Despite the transition struggles and how difficult it was for both these athletes to accept their injuries, their total acceptance of their new roles set a glaring example of how no one is bigger than the team. As well as how important it is for all team members to serve their role to the best of their abilities for the betterment of the team.
“Ashleigh and Ella’s ability to transition so effortlessly into new roles and remain leaders who everyone can look up to has been nothing short of inspiring for all players on the team,” Menssen said.
Coach Sheehan further went on to express how much both girls meant to the team.
“Ashleigh and Ella were both inspirational leaders throughout the season. They were always positive, supportive, and willing to help in whatever area that they could to help our program.”
However, for both players, being that sideline leader was never a burden on them because of the “love and compassion” they had for every one of their teammates.
“For Ella and I, we were willing to do whatever it took to help our team succeed because at the end of the day our team success and happiness succeeds our own,” Cronin said.
Holland and Cronin serve as great examples of what it means to be a team player regardless of the circumstances they were dealt. Throughout their whole careers they accepted whatever role they were given and gave it all they had.
In the end, these players not only changed the program with their on the field play, but even more so with how they rose to the occasion off the pitch. Cronin and Holland embody what it means to be a true team player by how willing they accepted these roles.
Even though soccer has been a huge part of both Holland and Cronin’s life, they have many big life plans for their lives after soccer.

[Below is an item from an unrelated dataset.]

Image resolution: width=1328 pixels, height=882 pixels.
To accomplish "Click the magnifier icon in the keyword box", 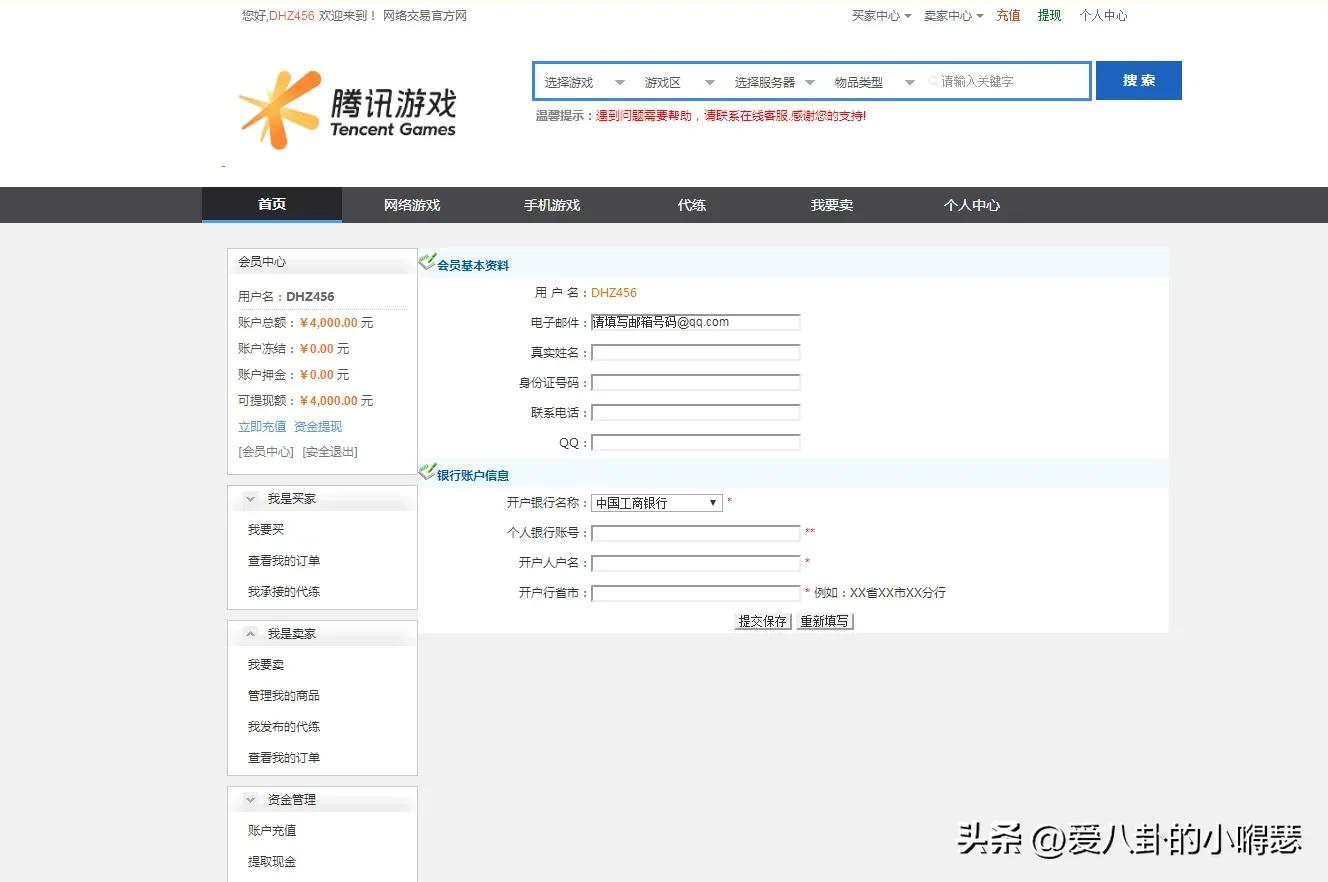I will tap(932, 81).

Holland, who is now a senior, plans to graduate from Northern Kentucky with a major in Marketing in the spring of 2022. In her life after soccer, Holland sees herself working as a Public Relations manager for a company in the western part of the United States which she loves.

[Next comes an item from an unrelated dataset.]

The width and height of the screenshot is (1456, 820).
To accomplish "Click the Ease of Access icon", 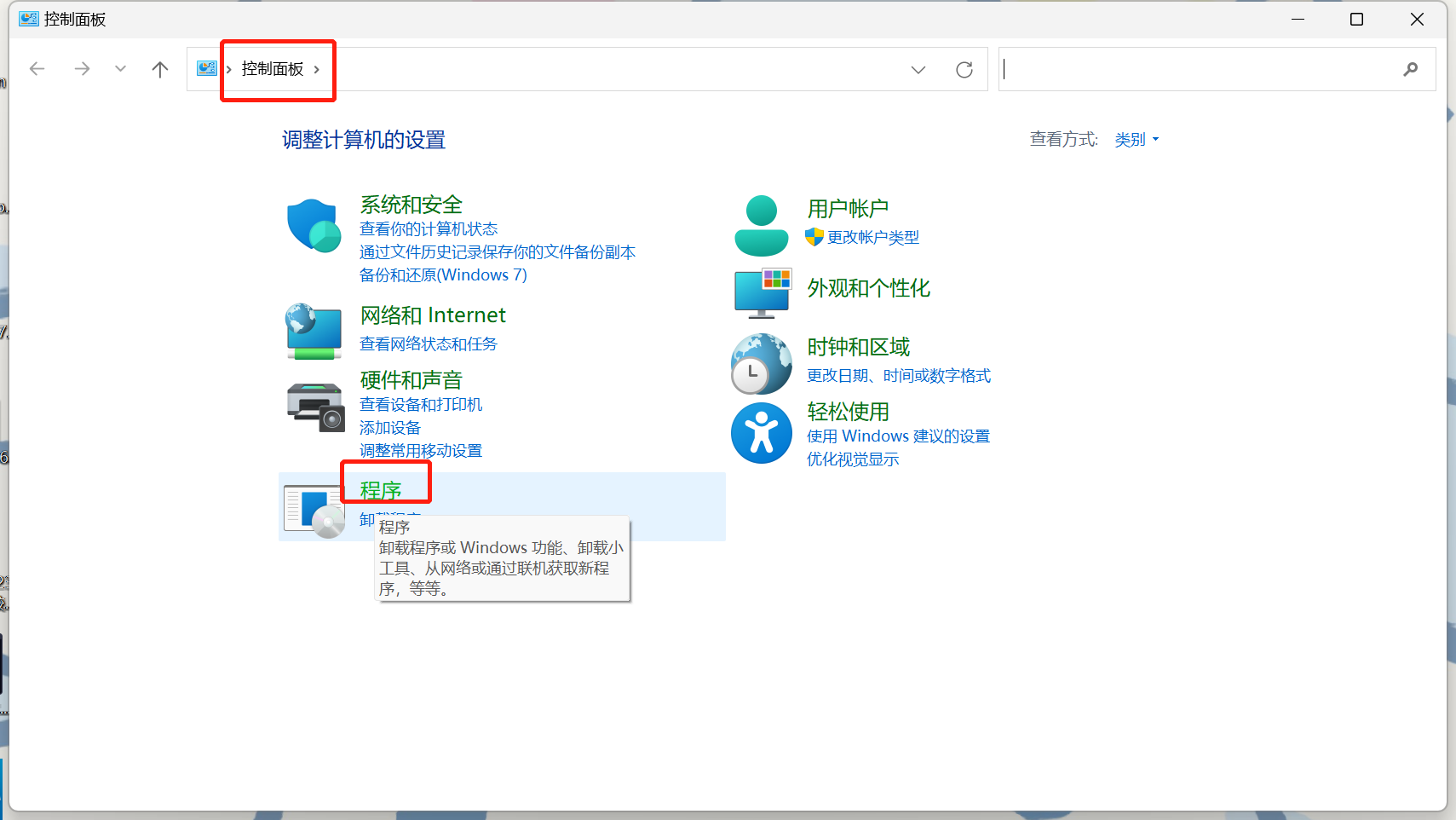I will (x=761, y=433).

As for Cronin, although her injury is bringing her back for a fifth year with the team, she plans to graduate in 2022 with a degree in Nursing. After graduation, Cronin plans on working for a few years then going back to college to become a nurse practitioner.
Many people define a legacy in sports as for what you did on the field, however Holland and Cronin redefined that. Both players were game changers on the field, however, what they did off the pitch truly defines who both are as players.
“Although many girls come into college thinking college is their everything. Ella provided a great example for how to handle life after the game, while still remaining a positive and influential leader for the team off the field,” Cronin said.
As for the legacy Cronin left has already left behind on the program despite having a fifth year, Holland said, “Ashleigh is already a shining example of how to not only respond to unexpected obstacles in a career, but bounce back from them in a positive and inspirational way.”
Holland and Cronin’s careers could very easily be based on their impactful game play and contributions on the field. However, what they will be remembered for most by the Norse is their willingness and dedication to helping the team succeed regardless of the situation. Throughout all their hardships and obstacles, they always kept what was most important first: the team.